Chapter 18: The Return of the Guru

At fifty-two, Ishaan Sharma sat wrapped in a warm woollen shawl, the late afternoon sun spilling golden light over his verandah. Nestled within the folds of the hills, his wooden home overlooked terraced pines and meandering clouds. It was here, after an early retirement, that he had chosen to spend his quieter years—closer to silence, and closer to the Self.

A cup of steaming tulsi chai by his side, he opened his favorite book once again—the one he had authored decades ago, She Who Became My Guru. With practiced fingers, he turned the worn pages until he reached Chapter 18: The Return of the Guru.

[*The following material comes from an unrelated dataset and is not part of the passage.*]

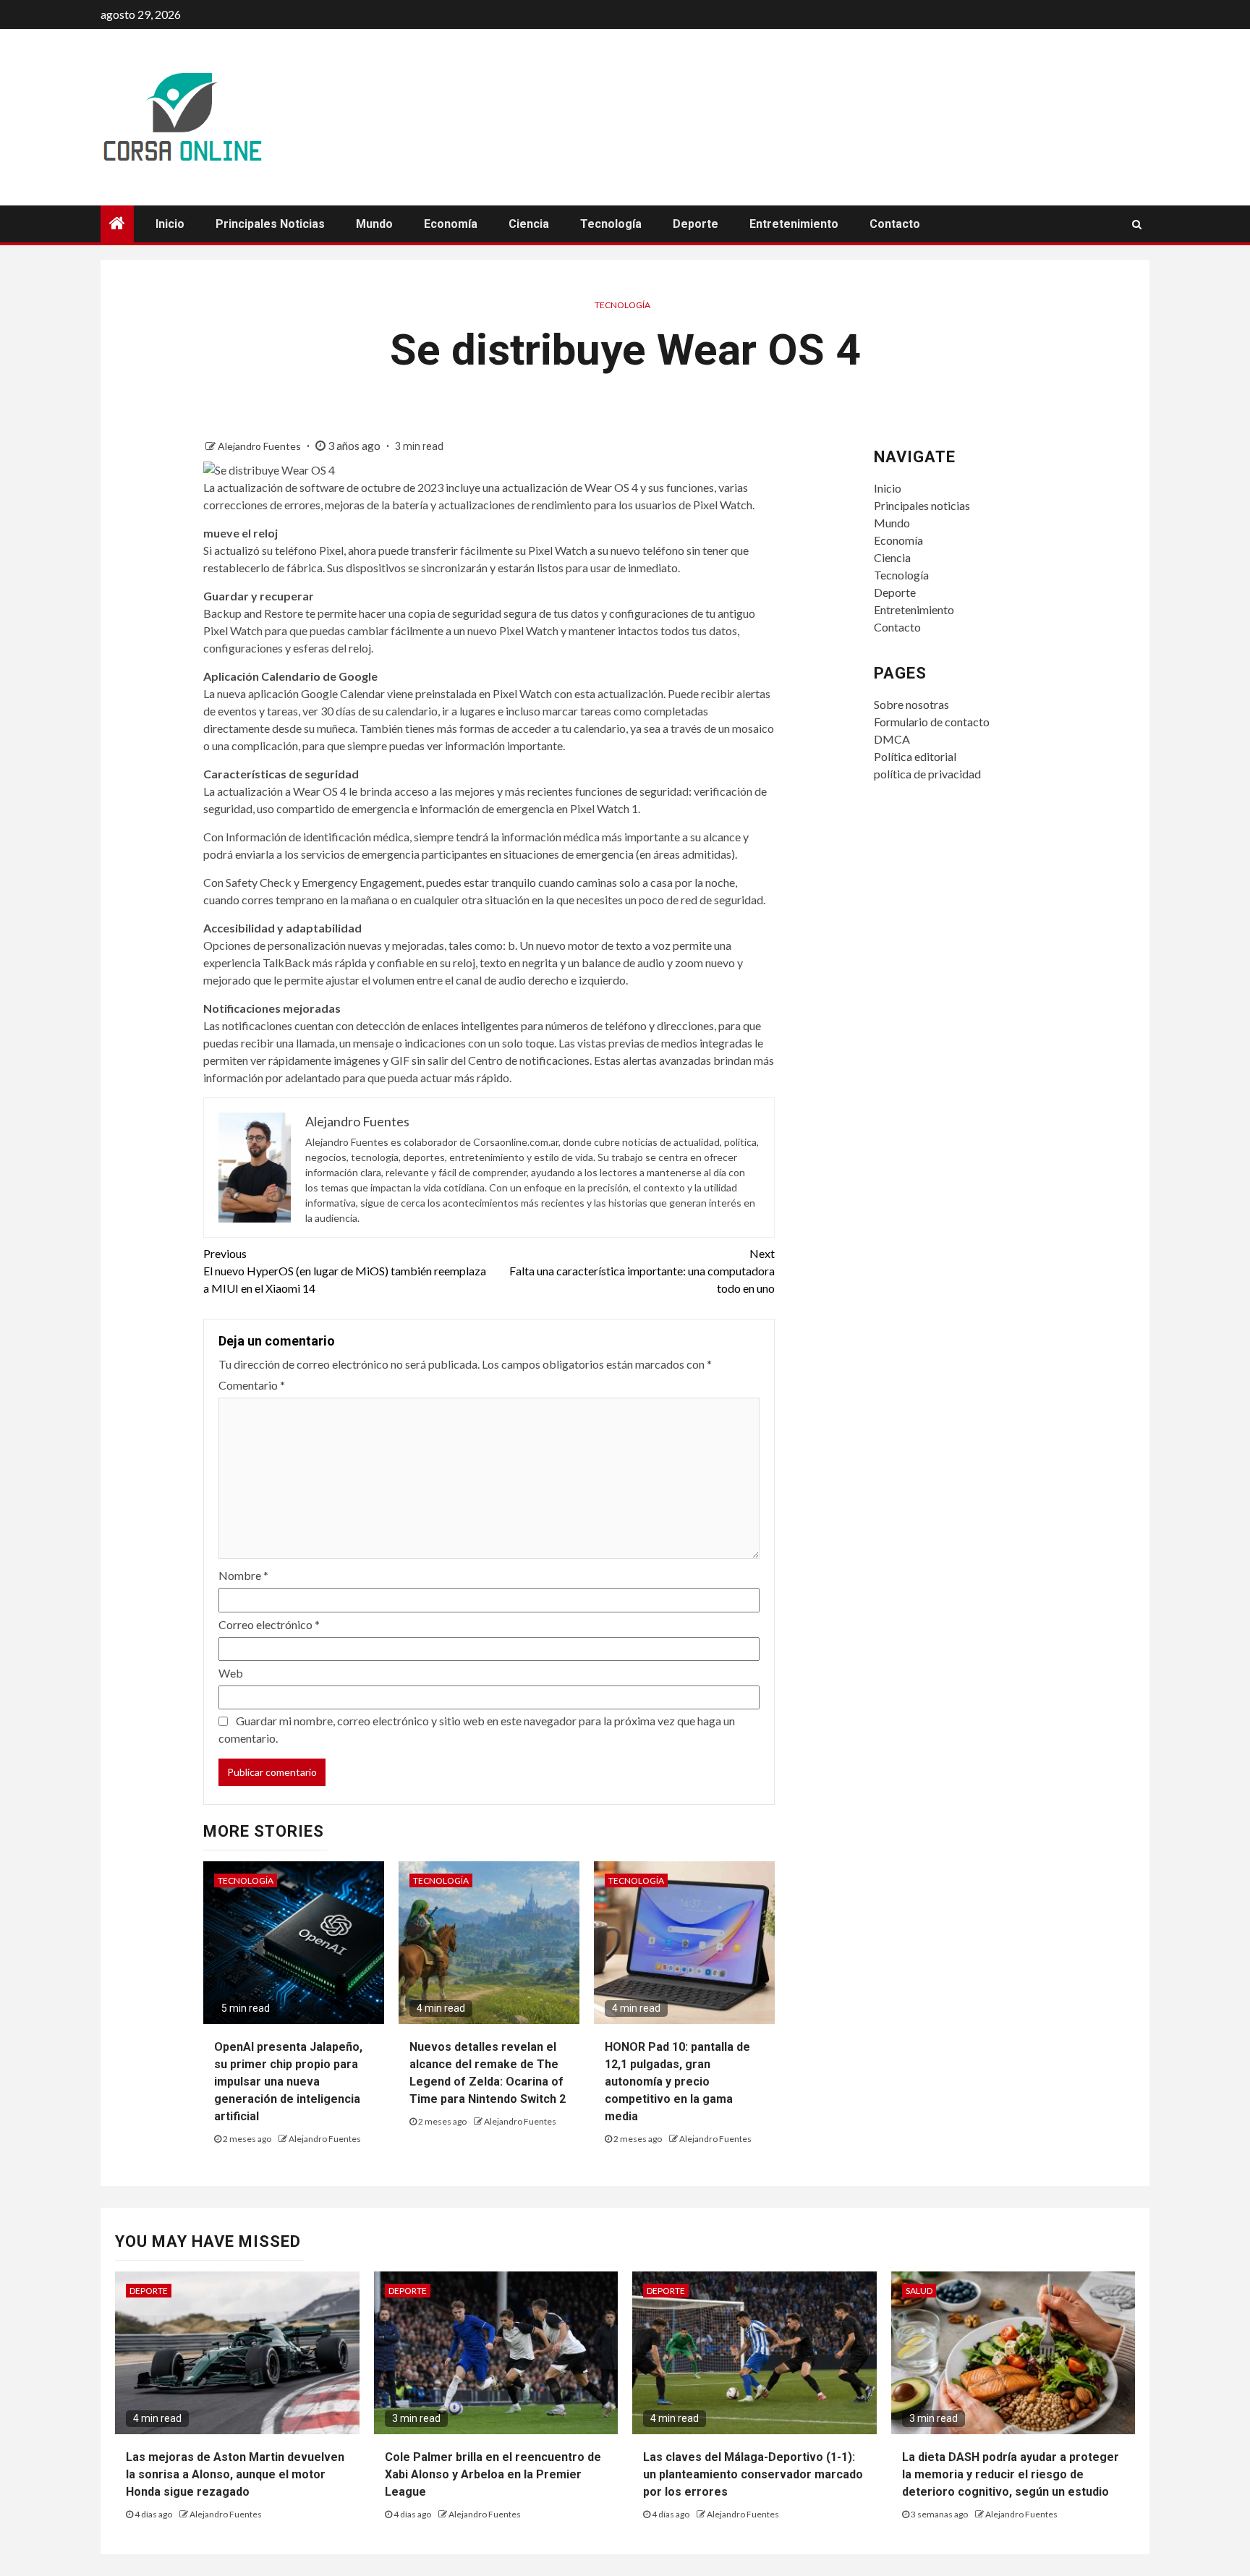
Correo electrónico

As his eyes glided over the title, the real world faded. Time folded inwards. The chapter wasn’t just being read. It was being lived. Every memory became as vivid and alive as if the present had agreed to merge with the past.

After the Tantra-infused reconnection with the divine feminine in the previous spiral of time, Ishaan found himself subtly rethreading forgotten threads of childhood, teenage dreams, and ancestral warmth. Back on Earth with his family aboard their metallic blue space car, he was granted urgent lunar leaves—partly because of the marriage invitation, but mostly because the inner pulse of the soul often chose peculiar timings for its return journeys.

The reunion at Govind’s ancestral home in Himachal was nothing short of magical. The crisp air, the scent of deodars, and the vivid hustle of marriage rituals—it all came together like a painting infused with laughter.

The celebrations were vibrant. Lanterns floated like starlit jellyfish above the courtyard. Laughter bounced between stone walls that had seen five generations grow, marry, and pass. Amidst the bhangra beats and teasing aunts, Ishaan noticed something deep—no Myra. She wasn’t part of this celebration, and yet her essence hung in the air like a forgotten fragrance. Perhaps that’s what gave the evening its hushed undertone of mysticism.

At the function, Ishaan met Ranjana, his cousin sister, who had arrived separately with some of his old Pine Crest School classmates. Their presence stirred a bubbling joy within him.

“Ishaan! Remember the time we convinced Mr. Dutt that the science lab skeleton had started blinking?” Vinod laughed, clapping Ishaan on the back.

“Oh, and Gagan spilled blue ink all over Principal ma’am’s white sari. Accidentally, of course,” Anjali chimed in.

They laughed so hard their eyes watered. Ranjana, standing beside Ishaan, nodded with affection. “Those were golden days. Who would’ve thought our paths would circle back like this?”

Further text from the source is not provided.